[Supplied information]
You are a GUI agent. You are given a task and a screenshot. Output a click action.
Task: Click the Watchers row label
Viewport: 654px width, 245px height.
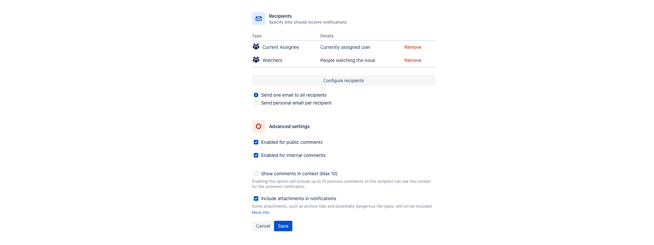coord(272,60)
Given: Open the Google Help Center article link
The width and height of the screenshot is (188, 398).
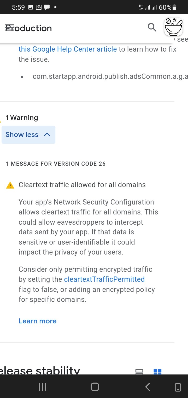Looking at the screenshot, I should tap(68, 49).
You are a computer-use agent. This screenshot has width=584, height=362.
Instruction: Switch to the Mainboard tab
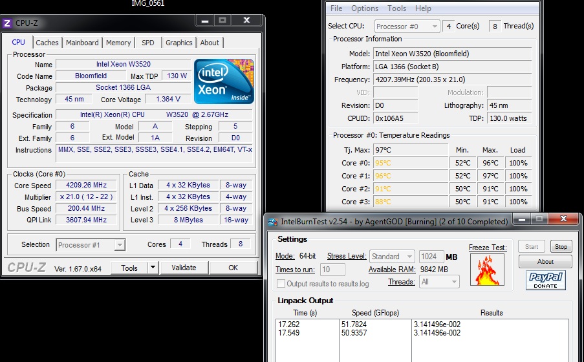82,43
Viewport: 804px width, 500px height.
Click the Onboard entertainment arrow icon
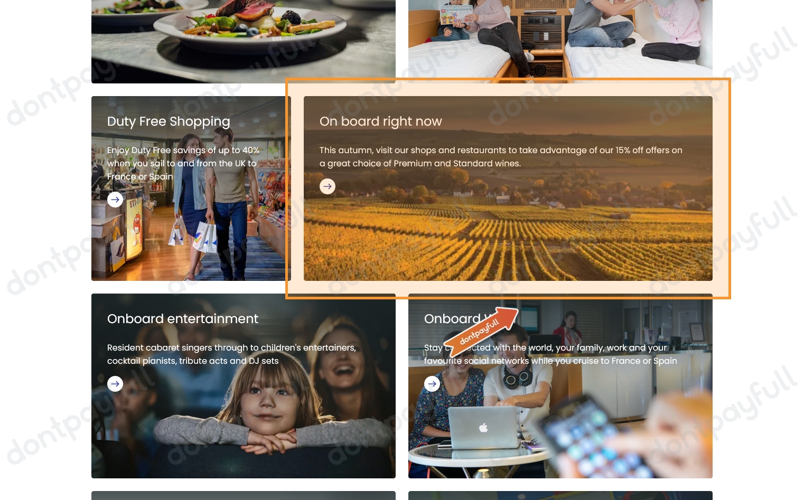[115, 384]
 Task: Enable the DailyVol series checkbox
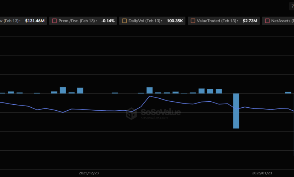pos(124,21)
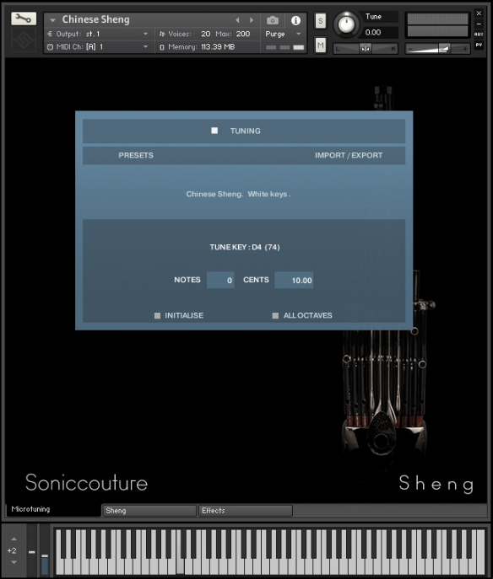The height and width of the screenshot is (579, 493).
Task: Click the PV button in the header
Action: click(x=479, y=45)
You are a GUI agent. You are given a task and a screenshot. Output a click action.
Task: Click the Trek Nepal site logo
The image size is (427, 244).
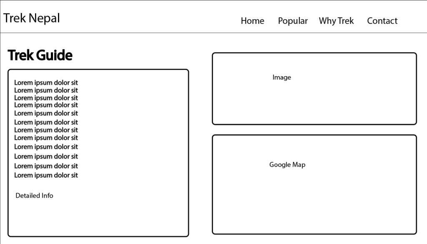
[/Supplied information]
## What is needed:
Output the line containing "Task: Enable the DailyVol series checkbox" and each line after it, through the end of the material, exactly as given. No pictures belong in the output.

## Output:
 Task: Enable the DailyVol series checkbox
pos(124,21)
The height and width of the screenshot is (579, 493).
Task: Click the PV button in the header
Action: click(x=479, y=45)
You are a GUI agent. You are given a task and a screenshot. Output a click action.
Task: Click the Trek Nepal site logo
The image size is (427, 244).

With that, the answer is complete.